SUPPLIED DATA:
________________________

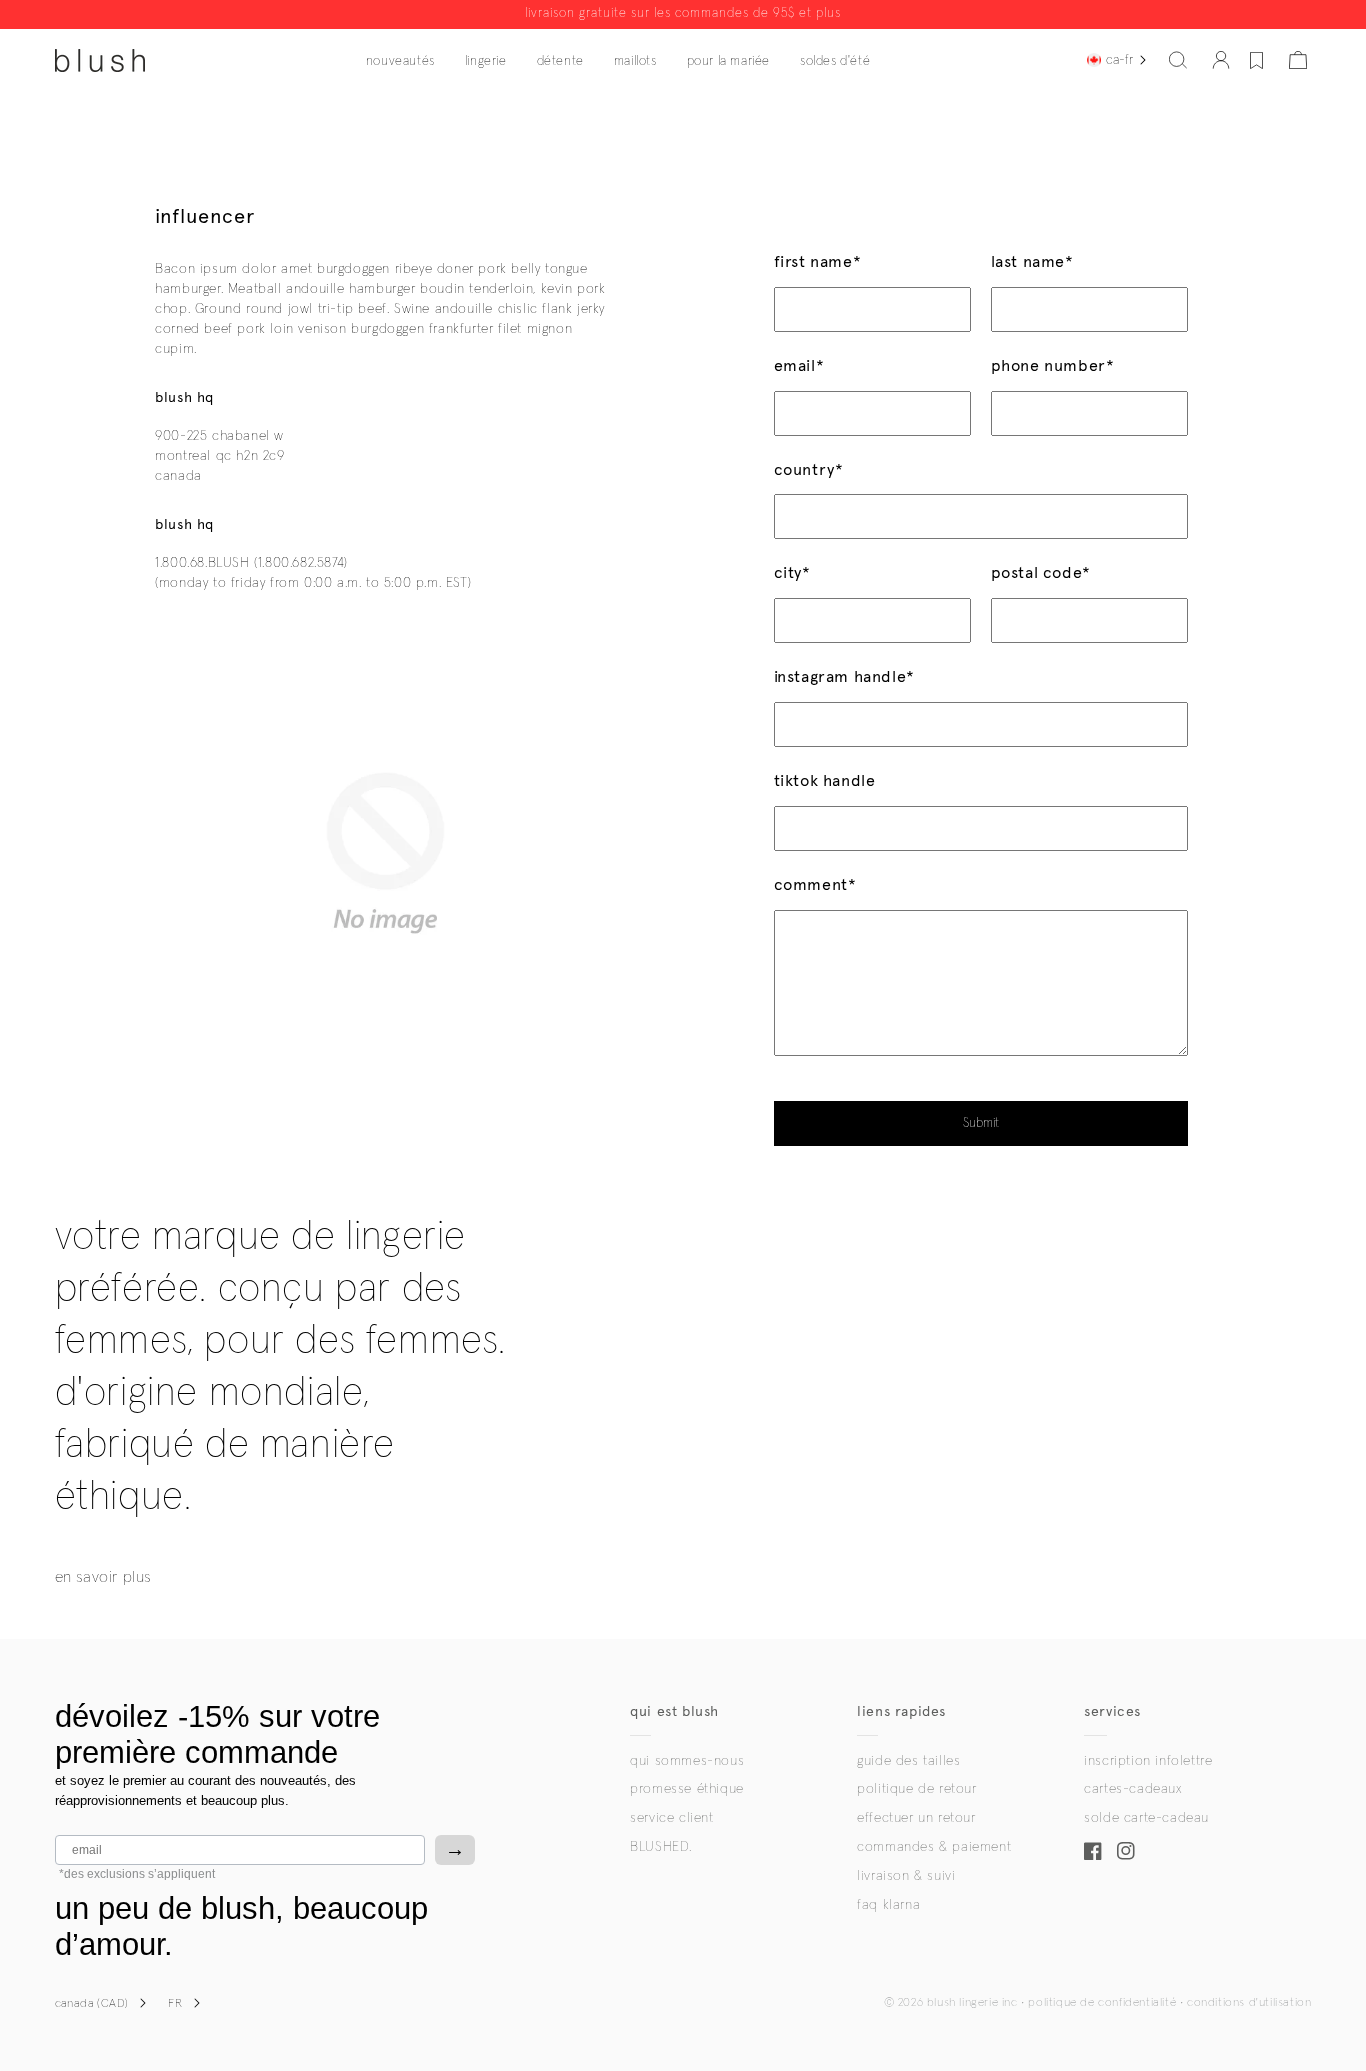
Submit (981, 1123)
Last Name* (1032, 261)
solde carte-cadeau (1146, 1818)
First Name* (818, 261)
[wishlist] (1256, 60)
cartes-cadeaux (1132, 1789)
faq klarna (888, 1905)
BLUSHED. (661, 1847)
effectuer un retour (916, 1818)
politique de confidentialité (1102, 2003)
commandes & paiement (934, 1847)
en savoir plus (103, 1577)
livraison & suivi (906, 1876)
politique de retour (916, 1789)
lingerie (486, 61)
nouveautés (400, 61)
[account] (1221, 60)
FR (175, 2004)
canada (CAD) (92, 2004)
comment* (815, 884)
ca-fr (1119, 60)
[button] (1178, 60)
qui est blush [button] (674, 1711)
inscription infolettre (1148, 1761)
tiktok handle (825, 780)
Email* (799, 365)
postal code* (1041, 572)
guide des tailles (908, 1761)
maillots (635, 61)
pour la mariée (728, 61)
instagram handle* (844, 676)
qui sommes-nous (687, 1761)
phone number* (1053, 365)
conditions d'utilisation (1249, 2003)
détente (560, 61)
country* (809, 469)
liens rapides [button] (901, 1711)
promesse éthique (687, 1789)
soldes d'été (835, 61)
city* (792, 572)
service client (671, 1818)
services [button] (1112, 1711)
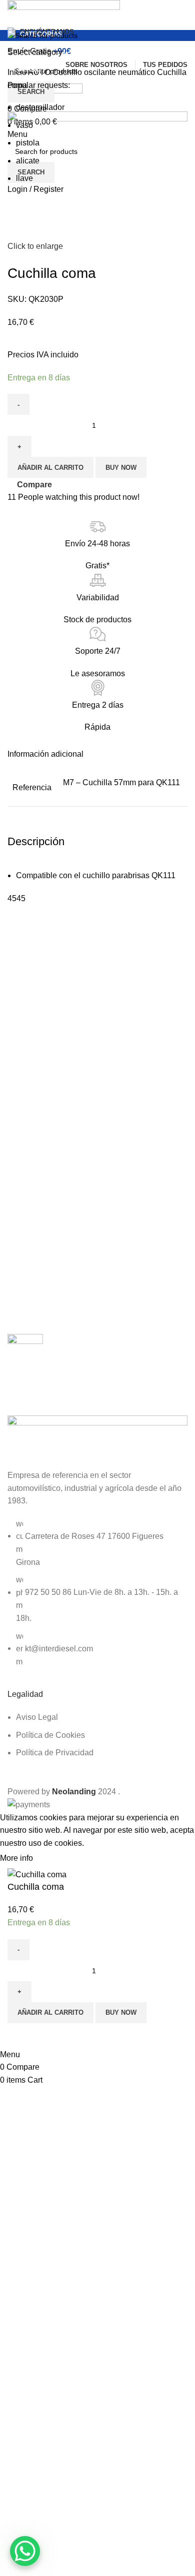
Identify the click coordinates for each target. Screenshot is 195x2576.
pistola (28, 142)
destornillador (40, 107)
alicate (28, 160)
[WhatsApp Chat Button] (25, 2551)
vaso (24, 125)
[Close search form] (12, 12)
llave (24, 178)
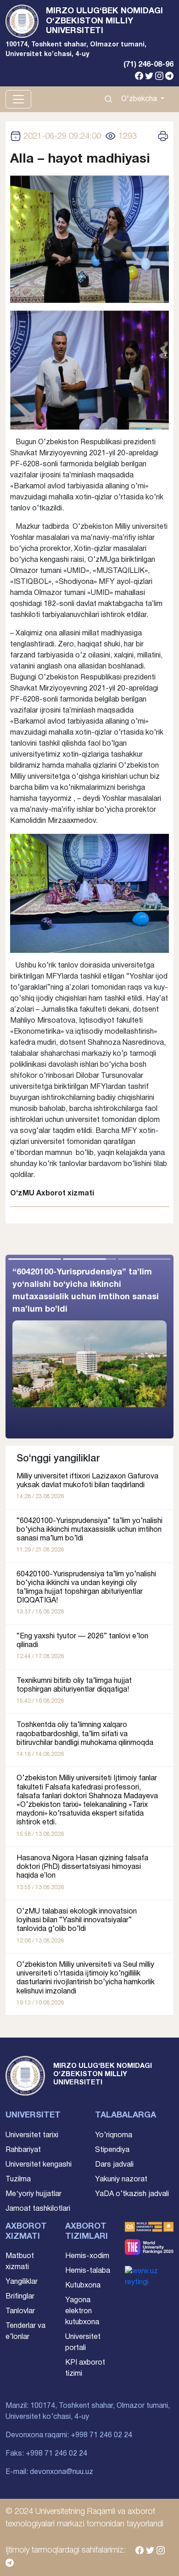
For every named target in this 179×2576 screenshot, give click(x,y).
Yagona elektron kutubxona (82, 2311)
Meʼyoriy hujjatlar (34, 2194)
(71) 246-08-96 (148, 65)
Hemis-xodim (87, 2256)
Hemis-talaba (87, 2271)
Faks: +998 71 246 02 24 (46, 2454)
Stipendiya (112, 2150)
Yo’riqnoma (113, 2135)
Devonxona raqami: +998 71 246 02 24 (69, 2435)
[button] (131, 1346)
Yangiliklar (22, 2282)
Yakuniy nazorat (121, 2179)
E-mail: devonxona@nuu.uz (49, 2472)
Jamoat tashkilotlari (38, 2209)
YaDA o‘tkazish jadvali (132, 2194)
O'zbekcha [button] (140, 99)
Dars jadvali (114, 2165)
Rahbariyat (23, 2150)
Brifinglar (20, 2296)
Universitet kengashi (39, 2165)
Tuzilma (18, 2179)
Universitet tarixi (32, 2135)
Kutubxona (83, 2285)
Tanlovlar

________________________

PROBLEM DETAILS: Write out exactly the lines between the start of the data and the line with "livraison & suivi (906, 1876)", including both, but none of the pictures.

TASK SOLUTION:
Submit (981, 1123)
Last Name* (1032, 261)
solde carte-cadeau (1146, 1818)
First Name* (818, 261)
[wishlist] (1256, 60)
cartes-cadeaux (1132, 1789)
faq klarna (888, 1905)
BLUSHED. (661, 1847)
effectuer un retour (916, 1818)
politique de confidentialité (1102, 2003)
commandes & paiement (934, 1847)
en savoir plus (103, 1577)
livraison & suivi (906, 1876)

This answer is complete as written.